人間らしさとはなにか?ーー人間のユニークさを明かす科学の最前線
書籍情報
- 著 者:
- マイケル・S・ガザニガ
- 訳 者:
- 柴田裕之
- 出版社:
- インターシフト
- 出版年:
- 2010年3月
さまざまな科学者の研究を紹介しながら、人間のユニークさを浮き彫りにする
著者ガザニガは、人間は進化の産物だが「私たち人間は特別だ」と主張する。氷が水に、水が水蒸気になるのと同じように、進化のプロセスで相転移が起こったのだという。霧と氷山が大きく異なっているように、人間と他の動物は似ても似つかないのだ、と。本書は、さまざまな科学者の研究を紹介しながら、人間のユニークさを浮き彫りにすることを試みたもの。
まず、人間の脳がユニークな特徴を持っていることを、脳領域、細胞、遺伝子といったレベルで見ていく。たとえば、「外側前頭前皮質にある10野は、人間では類人猿のほぼ二倍ある」といった知見が紹介される。人間の身体もユニークだ。たとえば、私たちの「親指」や「喉頭」がユニークであることが述べられている。
「言語能力」を人間のユニークな点にあげる者は多いという。では、類人猿の言語能力はどうなのだろうか。類人猿に言語を教えることを試みた研究の紹介がある。また、類人猿のコミュニケーションもとりあげられている。チンパンジーが「心の理論」を持っているかどうかは興味深い話題だ。
人間の社会性についても論じられている。ある研究によると、社会集団のサイズと脳のサイズには相関関係があるそうだ。人間の大脳新皮質のサイズから割り出した社会集団のサイズは150人だという。この知見に基づくならば、一個人が動静を追うことのできる人数は150人くらいとなるようだ。
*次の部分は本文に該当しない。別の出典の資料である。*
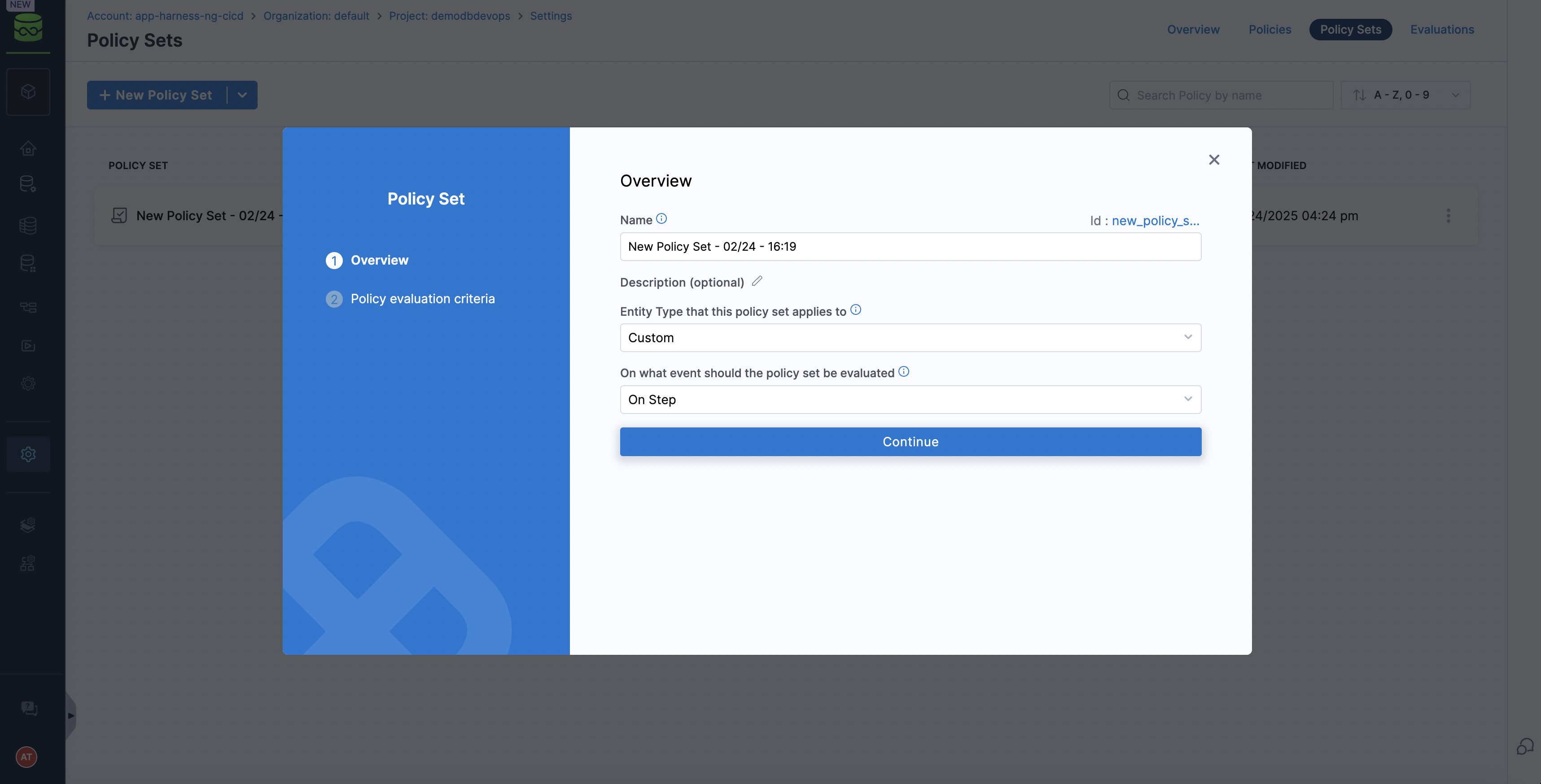Click the Project: demodbdevops breadcrumb link
Image resolution: width=1541 pixels, height=784 pixels.
449,16
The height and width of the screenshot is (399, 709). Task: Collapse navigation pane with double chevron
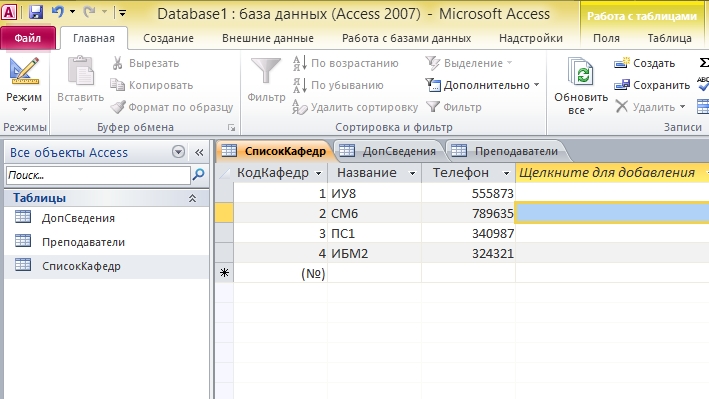[199, 152]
道徳や情動の話題もある。たとえば次のような見解が述べられている。「私たちには生得の倫理プログラムが選択されて組み込まれている」、人間はネガティブ優先のバイアスを持っている、自分の身体に敏感だと他者への共感も強まる、などなど。模倣やミラーニューロンの話題もある。
信念、意識、自己というトピックでは、著者の提唱している左半球の「解釈装置」が登場する。分離脳研究と「解釈装置」を中心に、さまざまな話題が盛り込まれている。たとえば、「エピソード記憶」を持っているかもしれないアメリカカケスの話題などがある。
芸術についても論じられている。「人工知能」や「神経インプラント」の話題もあり。
ひとこと
ページ数は、参考文献と解説も含めて約600ページ。